Paula Ruess

Personal information
- Date of birth: 24 October 1999 (age 26)
- Place of birth: Affalterbach, Baden-Württemberg, Germany
- Height: 1.68 m (5 ft 6 in)
- Position: Defender

Team information
- Current team: Trabzon
- Number: 4

Youth career
- 2017–2018: Sindelfingen Ladies U17

College career
- Years: Team / Apps / (Gls)
- 2018–2022: Fairleigh Dickinson Knights / 75 / (1)

Senior career*
- Years: Team / Apps / (Gls)
- 2022–2023: NJ Alliance
- 2023–2025: Albergaria
- 2025–: Trabzon / 4 / (0)

= Paula Ruess =

German footballer (born 1999)

Paula Ruess (born 24 October 1999) is a German professional football defender who plays in the Turkish Super League for Trabzon . She has also United States citizenship.

== Personal life ==
Oaula Ruess was born to Stefan and Susanne in Affalterbach, Ludwigsburg, Baden-Württemberg, Germany on 24 October 1999. She has a brother, Hannes.

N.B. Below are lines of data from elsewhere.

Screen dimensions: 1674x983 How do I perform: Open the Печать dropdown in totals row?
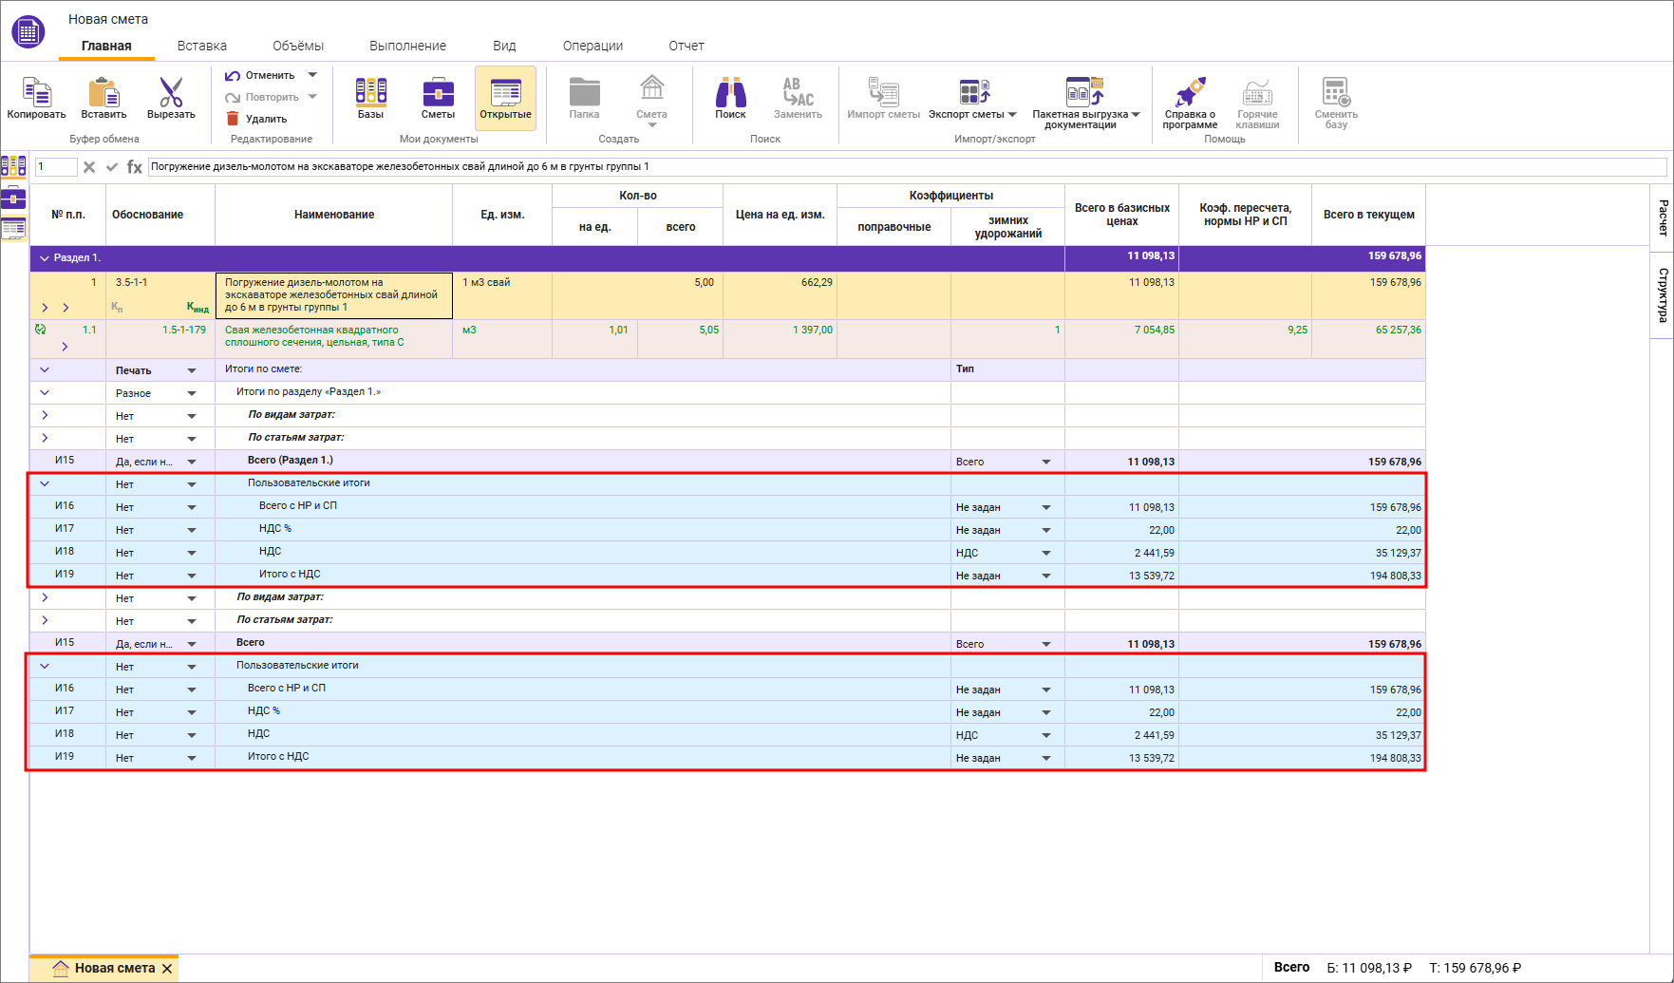192,370
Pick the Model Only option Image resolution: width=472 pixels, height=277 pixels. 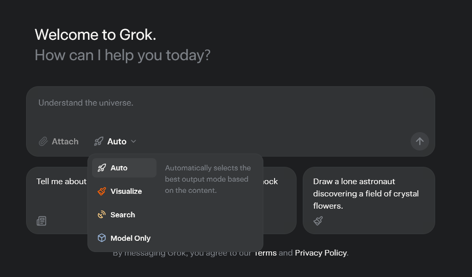(130, 238)
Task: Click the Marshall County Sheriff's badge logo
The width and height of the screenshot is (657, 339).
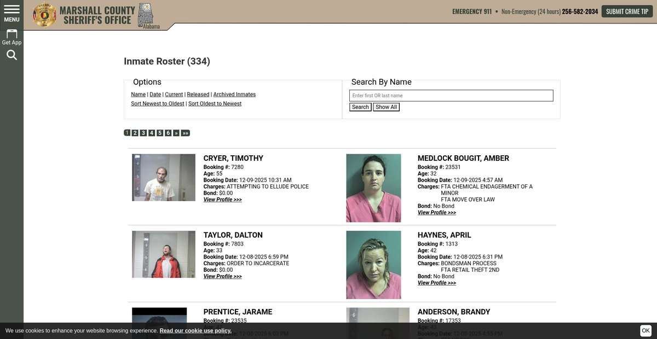Action: (44, 15)
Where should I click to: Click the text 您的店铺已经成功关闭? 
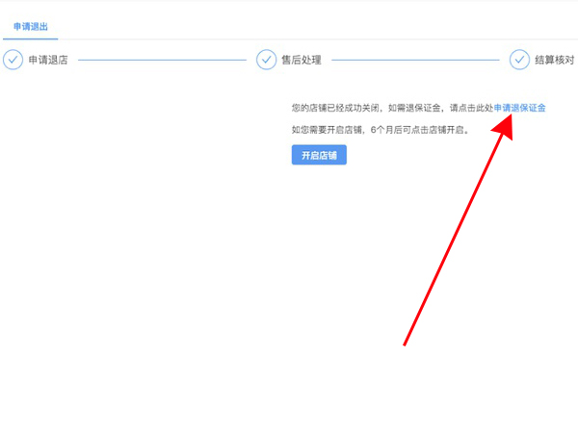[334, 109]
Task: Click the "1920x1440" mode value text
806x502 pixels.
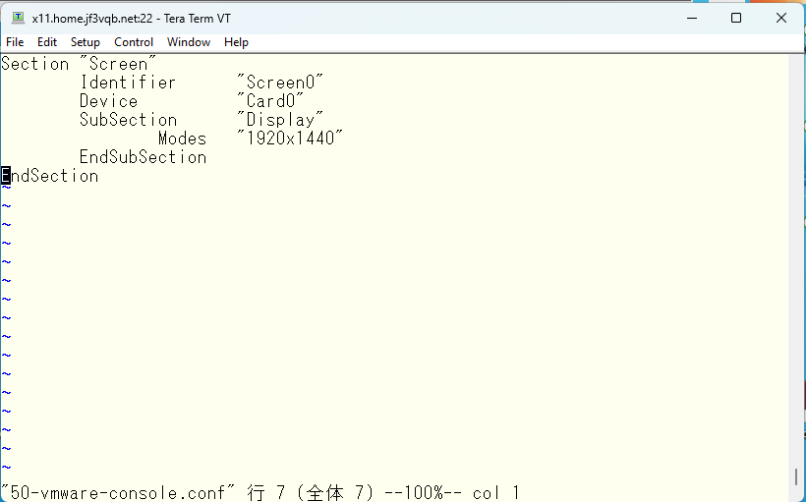Action: click(290, 139)
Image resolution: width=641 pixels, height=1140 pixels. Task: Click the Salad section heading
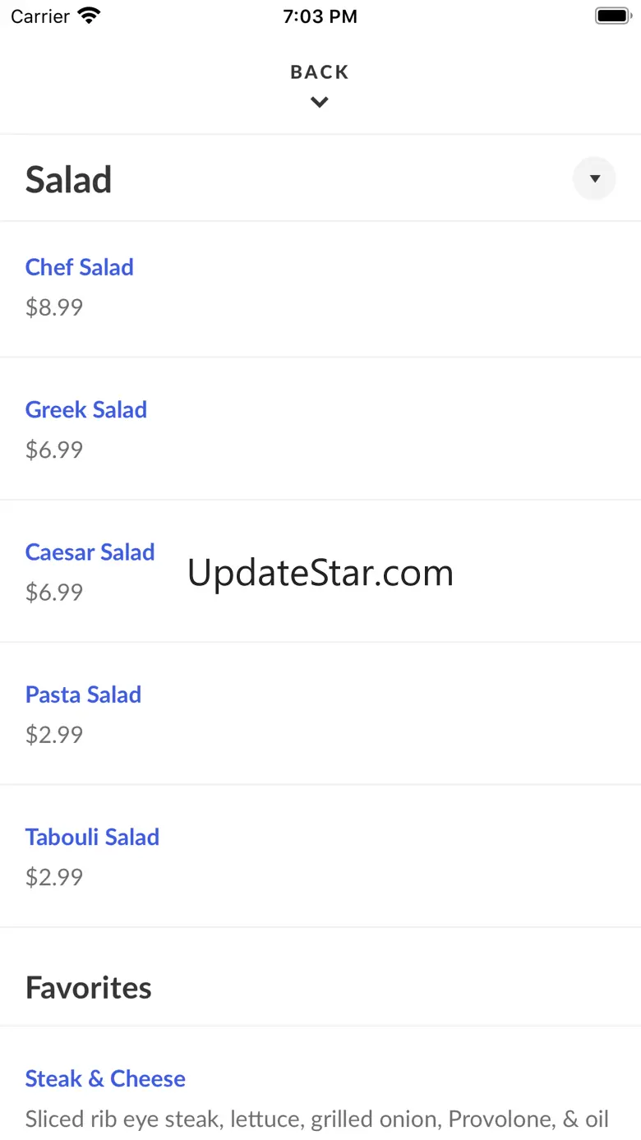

After completing high school at Johann-Friedrich-von-Cotta-Schule in Stuttgart, Germany, she went to the United States in 2018, and attended Fairleigh Dickinson University at Teaneck, New Jersey.

== Club career ==
Ruess was a member of the varsity high school soccer team. She played club football for the Sindelfingen Ladies U17 team in the 2017–18 season of 2. Frauen-Bundesliga, where she appeared in 17 matches.

During her university years, she was a member of the varsity college team at Fairleigh Dickinson from 2018 to 2022. She appeared in 75 games in total, and scored one goal.

After graduation, she remained in the United States, and joined New Jersey Alliance to play in the 2022–23 season.

In August 2023, she signed her first professional contract with the Portuguese club Albergaria. Her contract was extended for the 2024–25 season, she so played two seasons in the Liga BPI.

In the beginning of July 2025, she moved to Turkey, and signed with Turkish Super League club Trabzon.